-- Opening Marker --
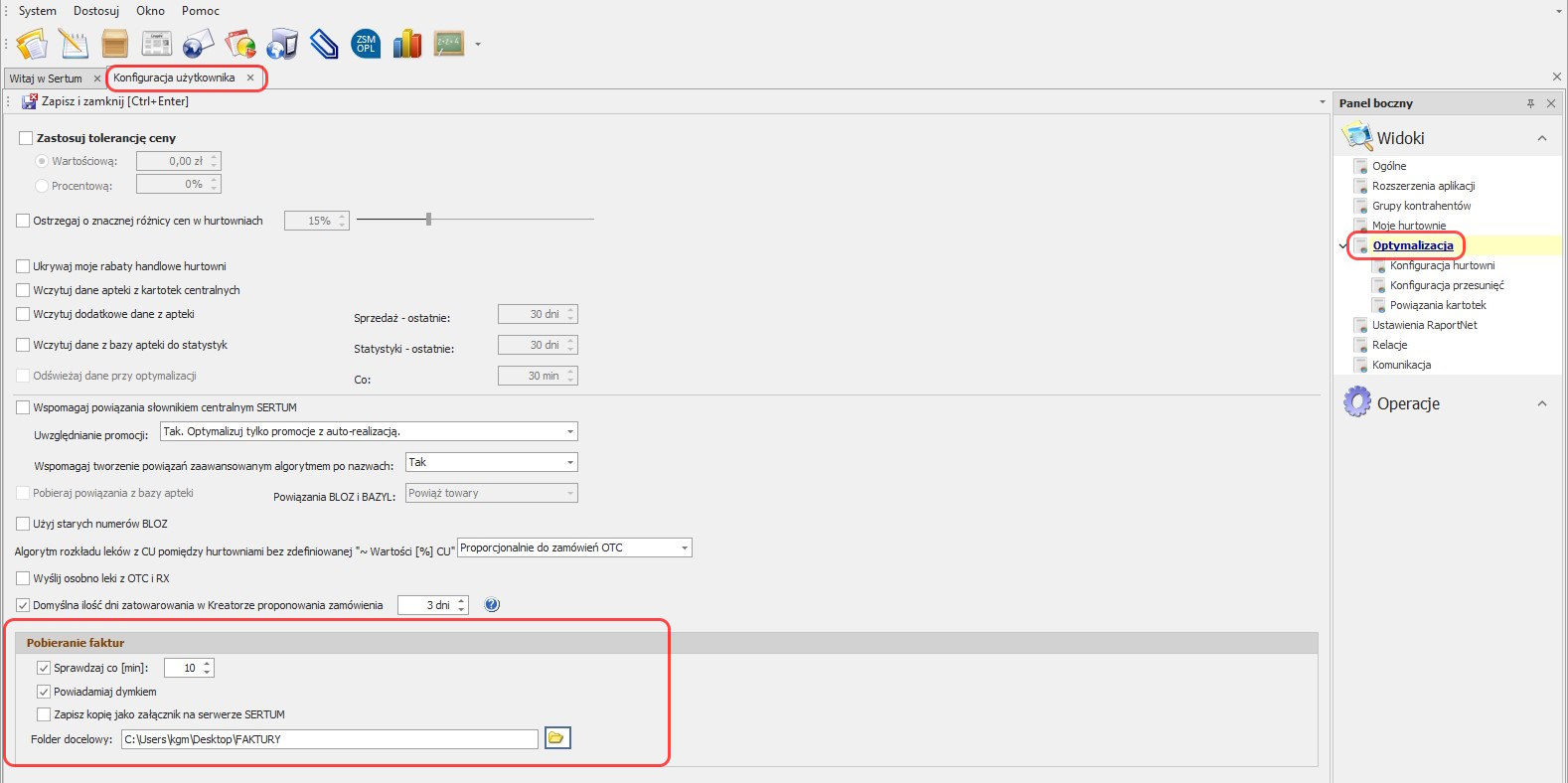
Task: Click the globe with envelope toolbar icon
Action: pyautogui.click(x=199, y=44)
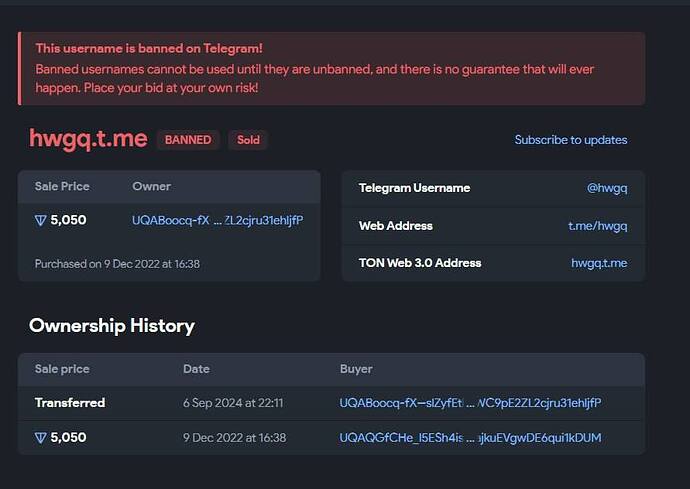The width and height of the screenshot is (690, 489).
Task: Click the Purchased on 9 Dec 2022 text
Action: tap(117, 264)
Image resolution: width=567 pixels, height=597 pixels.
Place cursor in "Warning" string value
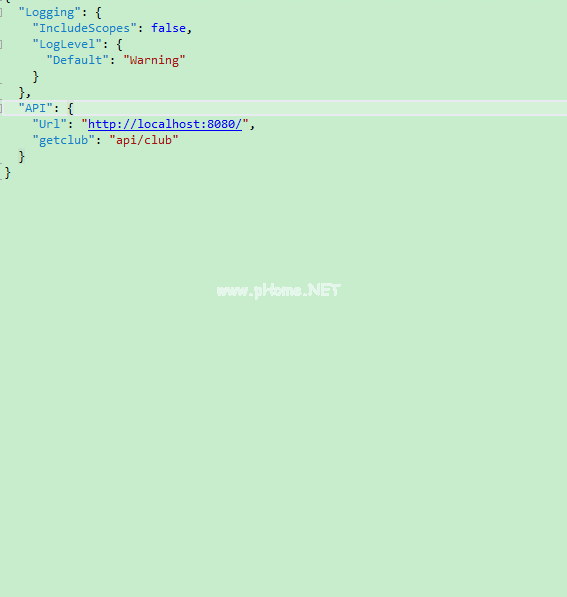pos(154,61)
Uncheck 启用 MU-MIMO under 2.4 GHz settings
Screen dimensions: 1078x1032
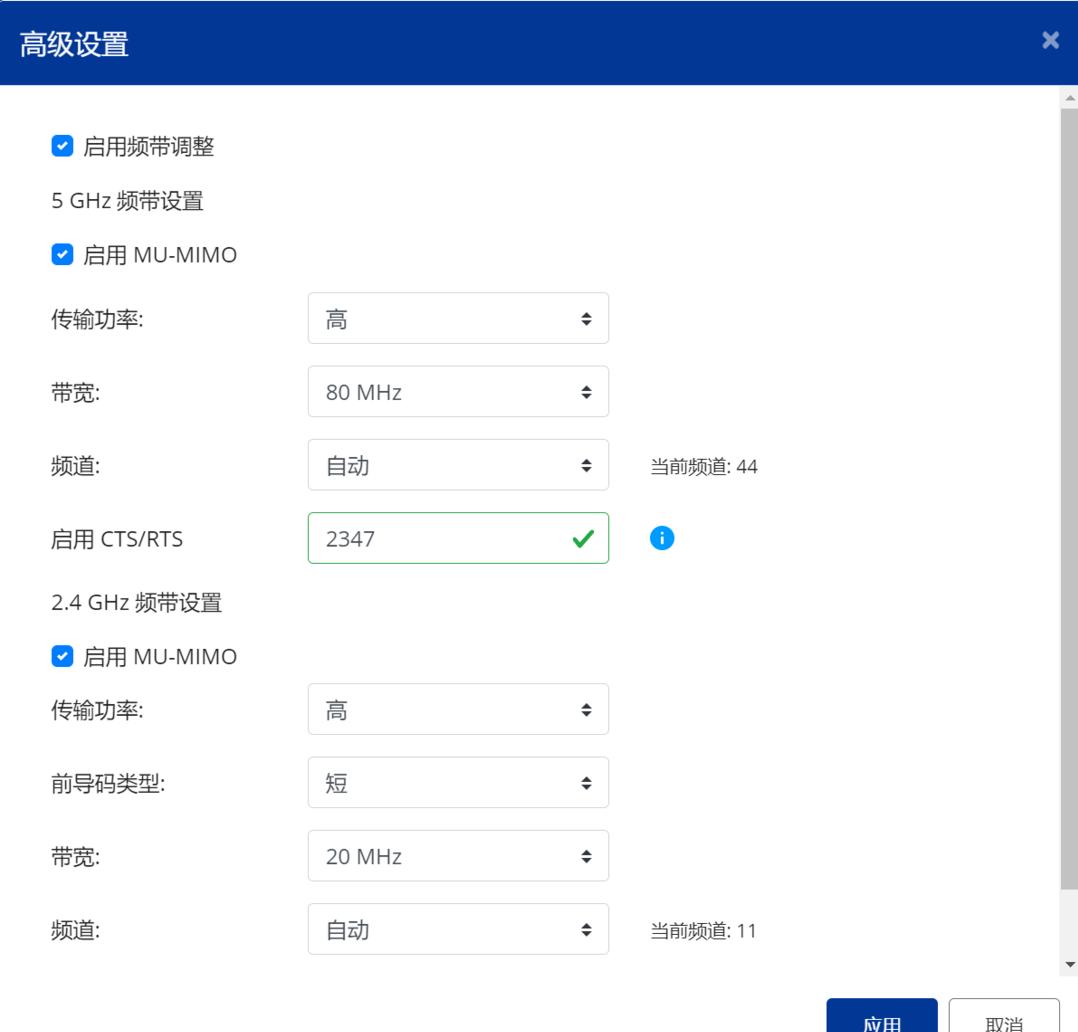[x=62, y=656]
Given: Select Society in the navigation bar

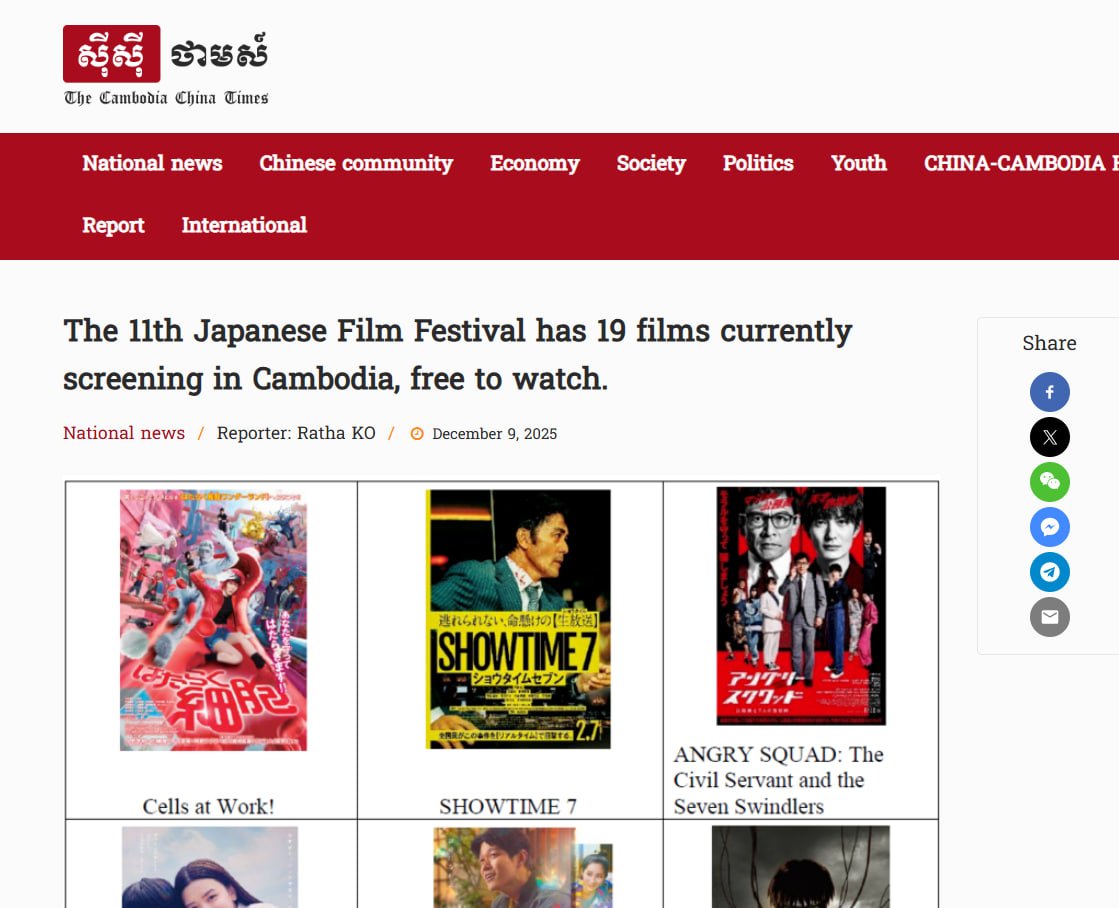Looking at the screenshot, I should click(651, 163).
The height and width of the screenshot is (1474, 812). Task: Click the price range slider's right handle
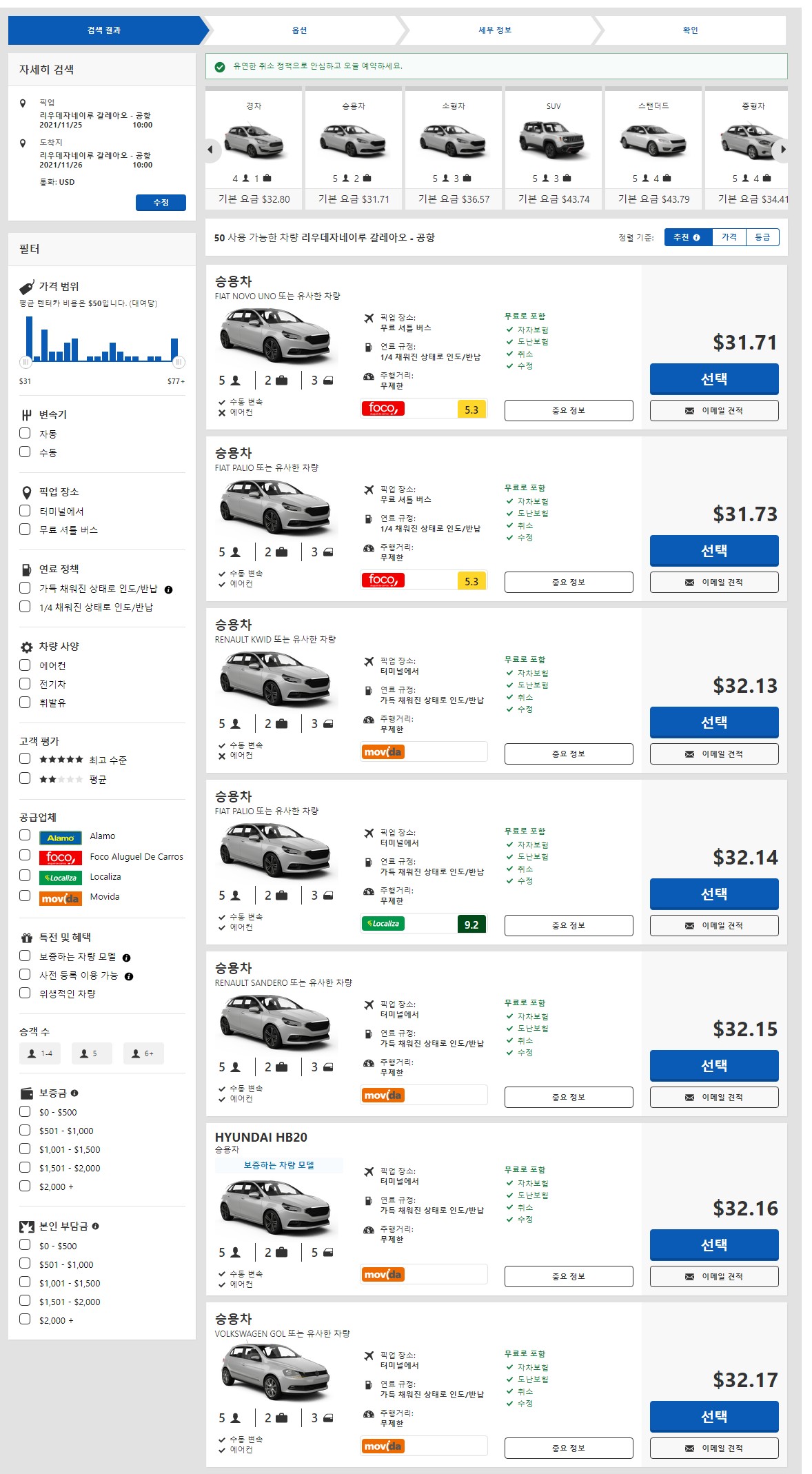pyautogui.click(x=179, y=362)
-- Closing Marker --
Required action: The copy should hold exactly the lines from the line containing "Uncheck 启用 MU-MIMO under 2.4 GHz settings" through the last line of the records, both included, and no pictures or other lines.

Output for this task:
Uncheck 启用 MU-MIMO under 2.4 GHz settings
Screen dimensions: 1078x1032
[x=62, y=656]
Given: Select Society in the navigation bar

Looking at the screenshot, I should click(651, 163).
The height and width of the screenshot is (1474, 812). Task: Click the price range slider's right handle
pyautogui.click(x=179, y=362)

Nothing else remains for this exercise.